Für mich war der Laden seit Bekanntgabe der Insolvenz aber sowieso von der "wie teuer ist das bei denen?"-Liste verschwunden, eine Bestellung war undenkbar.


----------



## trigger831 (25. Februar 2016)

Die 01805 / 711 117 Hotline ist "heute nicht besetzt"...ist klar. Die Zeichen verdichten sich wohl.

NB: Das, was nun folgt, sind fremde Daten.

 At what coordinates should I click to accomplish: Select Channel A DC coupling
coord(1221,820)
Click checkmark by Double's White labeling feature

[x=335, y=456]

Atelco Computer: K&M ubernimmt 8 Filialen, Rest wird geschlossen - ComputerBase

"Bestellungen und Gewährleistung sollen möglichst erfüllt werden"...das "möglichst" lässt natürlich einiges an Spekulationen zu.


----------



## MaxMix (25. Februar 2016)

Sehr geehrter Herr XXXXXX,

wir haben nun alle drei Shops deaktiviert und die Shops werden unseren aktuellen Informationen nach ab 1.3. definitiv geschlossen. Wir haben jedoch leider zum jetzigen Zeitpunkt keine genaueren Informationen, halten Sie jedoch in jedem Fall diesbezüglich auf dem Laufenden.

Ich habe etwas recherchiert und gesehen, dass es bei sofortüberweisung.de auch einen Käuferschutz gibt (*** Uberweisung noch sicherer mit dem Kauferschutz[/url]).
Leider dürfte Atelco bereits den Bestellvorgang deaktiviert haben, denn wir kommen nicht einmal zum zweiten Bestellschritt. Ansonsten hätten wir geprüft ob das Käuferschutzsymbol angezeigt wird.

sofortüberweisung.de gibt folgende Informationen an:
"Haben Sie den Käuferschutz während des Bezahlvorgangs aktiviert, wird Ihnen in den darauffolgenden Bezahlschritten mit SOFORT Überweisung das grüne Käuferschutzsiegel angezeigt.
Nach Bezahlung erhalten Sie von der Deutschen Handelsbank eine Bestätigungsmail mit weiteren Informationen zu Ihrem Käuferschutz. Wurde die bestellte Ware nicht geliefert, können Sie innerhalb von 14 Tagen den Käuferschutz geltend machen. Hierfür verwenden Sie einen Link, der Ihnen in der Bestätigungsmail zugesandt wurde. Im Anschluss wird Ihr Händler von der Deutschen Handelsbank aufgefordert, die Lieferung der Ware nachzuweisen. Kommt der Händler dieser Aufforderung nicht innerhalb von fünf Tagen nach, erhalten Sie Ihr Geld zurück."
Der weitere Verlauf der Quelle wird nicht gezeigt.